§ **Your objective**:
Find the line containing "Task: Click the Sign in link", then print it and each line after it through the end of the listing exactly, with no pictures.

§ **Material provided**:

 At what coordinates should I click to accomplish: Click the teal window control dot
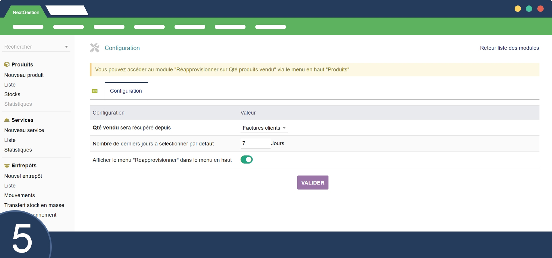tap(529, 9)
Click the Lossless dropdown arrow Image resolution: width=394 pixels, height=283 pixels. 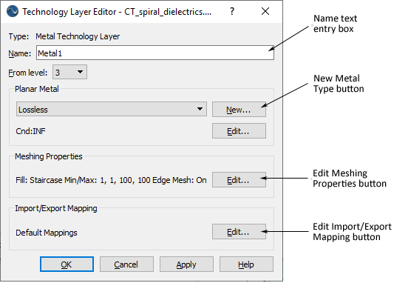[200, 109]
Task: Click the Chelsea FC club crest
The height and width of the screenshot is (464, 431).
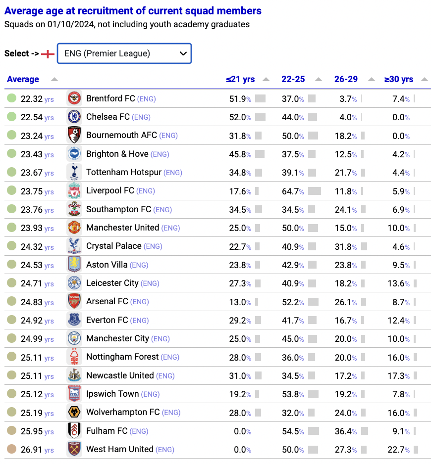Action: (74, 117)
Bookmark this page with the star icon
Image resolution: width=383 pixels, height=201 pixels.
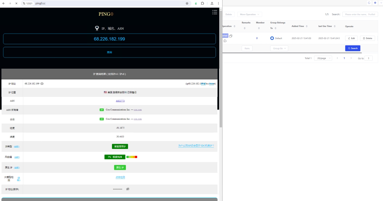tap(187, 3)
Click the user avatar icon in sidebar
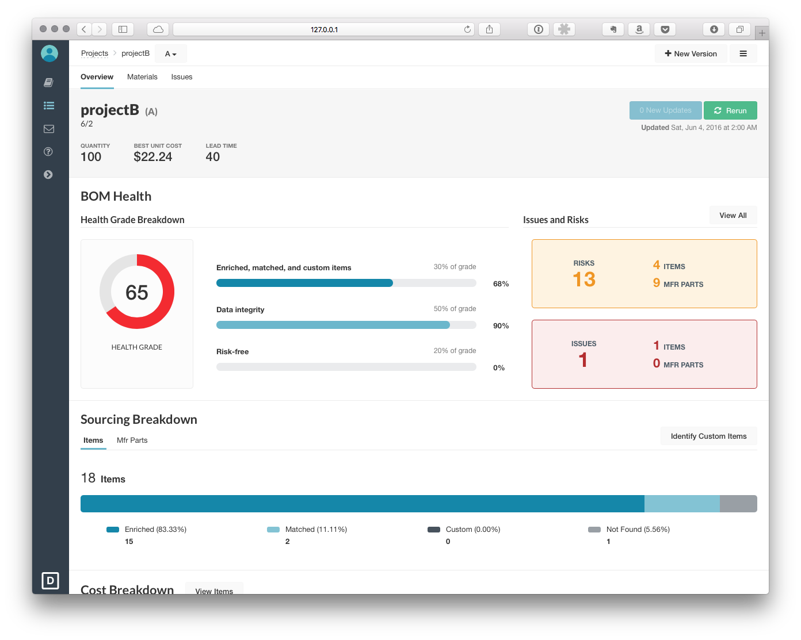The height and width of the screenshot is (640, 801). click(49, 53)
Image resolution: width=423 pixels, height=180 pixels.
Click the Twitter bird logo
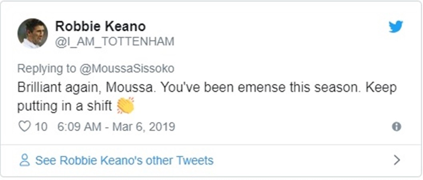(x=396, y=27)
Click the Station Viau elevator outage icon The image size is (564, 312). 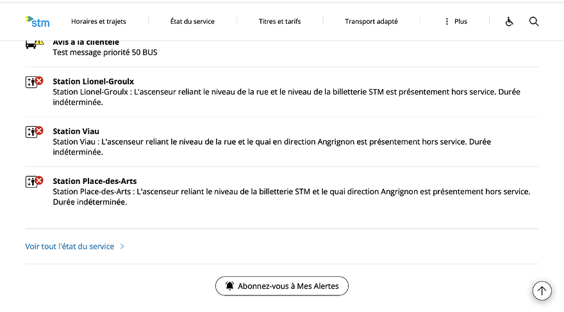coord(34,131)
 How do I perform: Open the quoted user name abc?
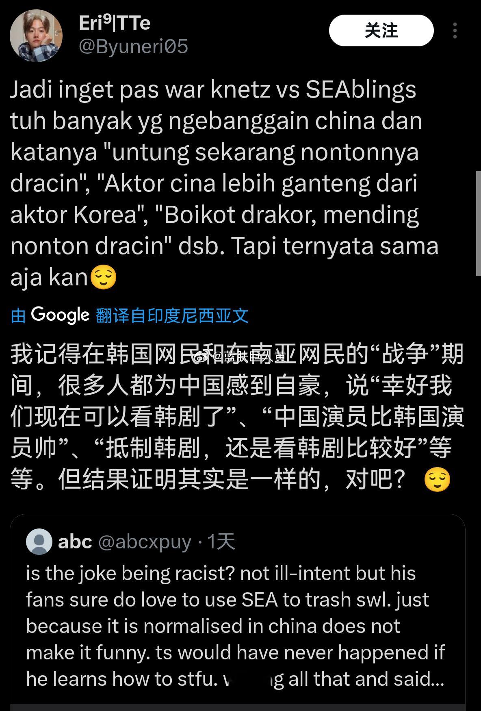pyautogui.click(x=75, y=541)
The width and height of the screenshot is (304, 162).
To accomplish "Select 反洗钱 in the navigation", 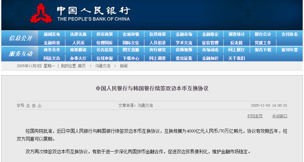I will [x=236, y=43].
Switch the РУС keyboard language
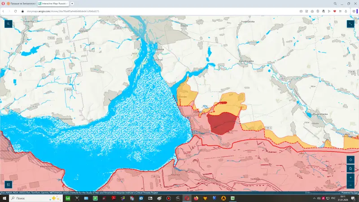The height and width of the screenshot is (202, 359). click(333, 198)
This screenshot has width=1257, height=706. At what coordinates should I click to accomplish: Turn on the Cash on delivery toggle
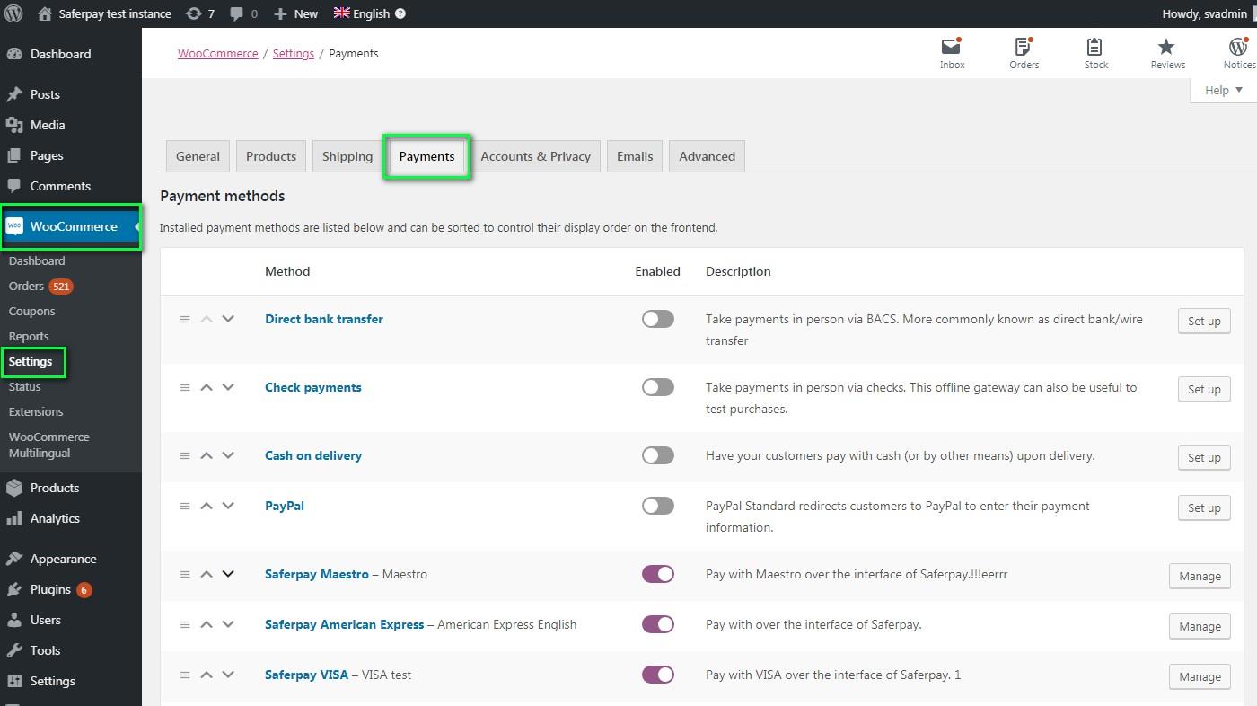[657, 455]
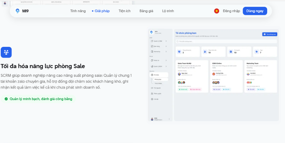Click the Mi9 logo icon in navbar

[17, 11]
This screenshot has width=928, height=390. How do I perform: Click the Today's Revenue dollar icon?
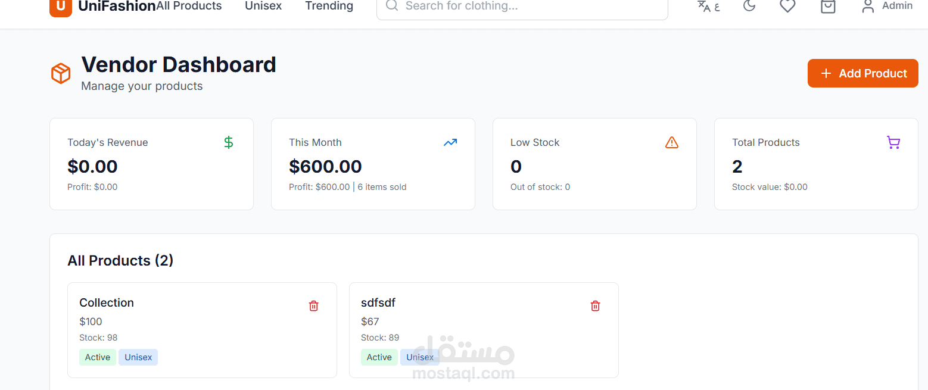pyautogui.click(x=229, y=142)
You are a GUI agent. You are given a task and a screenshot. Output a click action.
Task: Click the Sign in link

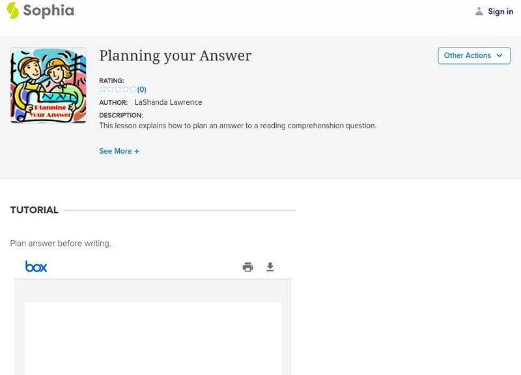point(500,11)
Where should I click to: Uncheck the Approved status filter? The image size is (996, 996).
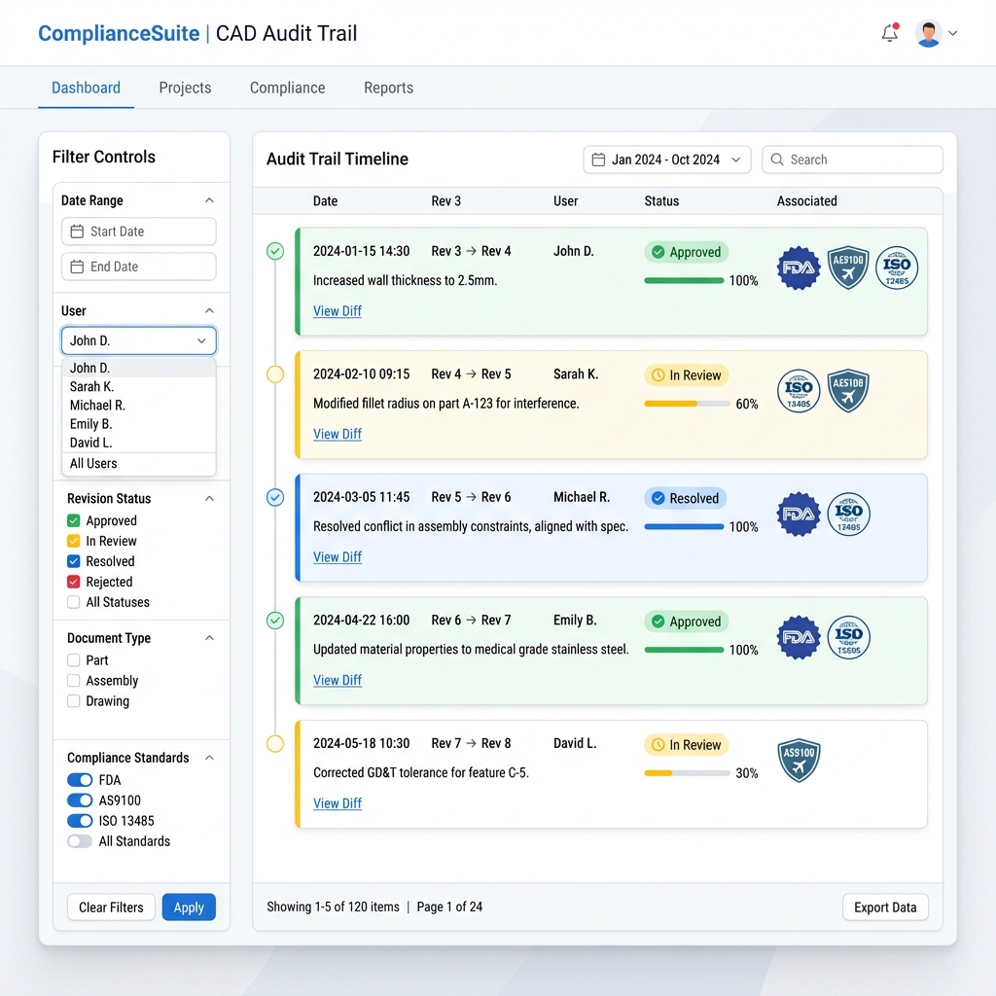[x=71, y=520]
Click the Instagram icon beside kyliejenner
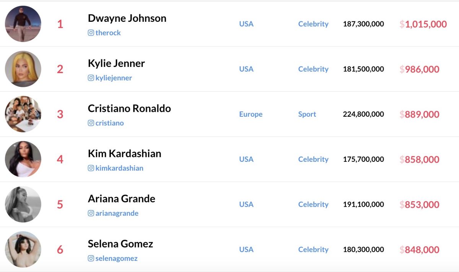Image resolution: width=459 pixels, height=272 pixels. 91,78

§ **Solution for this exercise**:
Task: Click the Sign in link

point(500,11)
Where should I click to: Uncheck the Approved status filter? The image size is (996, 996).
[x=71, y=520]
Click the Instagram icon beside kyliejenner
Image resolution: width=459 pixels, height=272 pixels. 91,78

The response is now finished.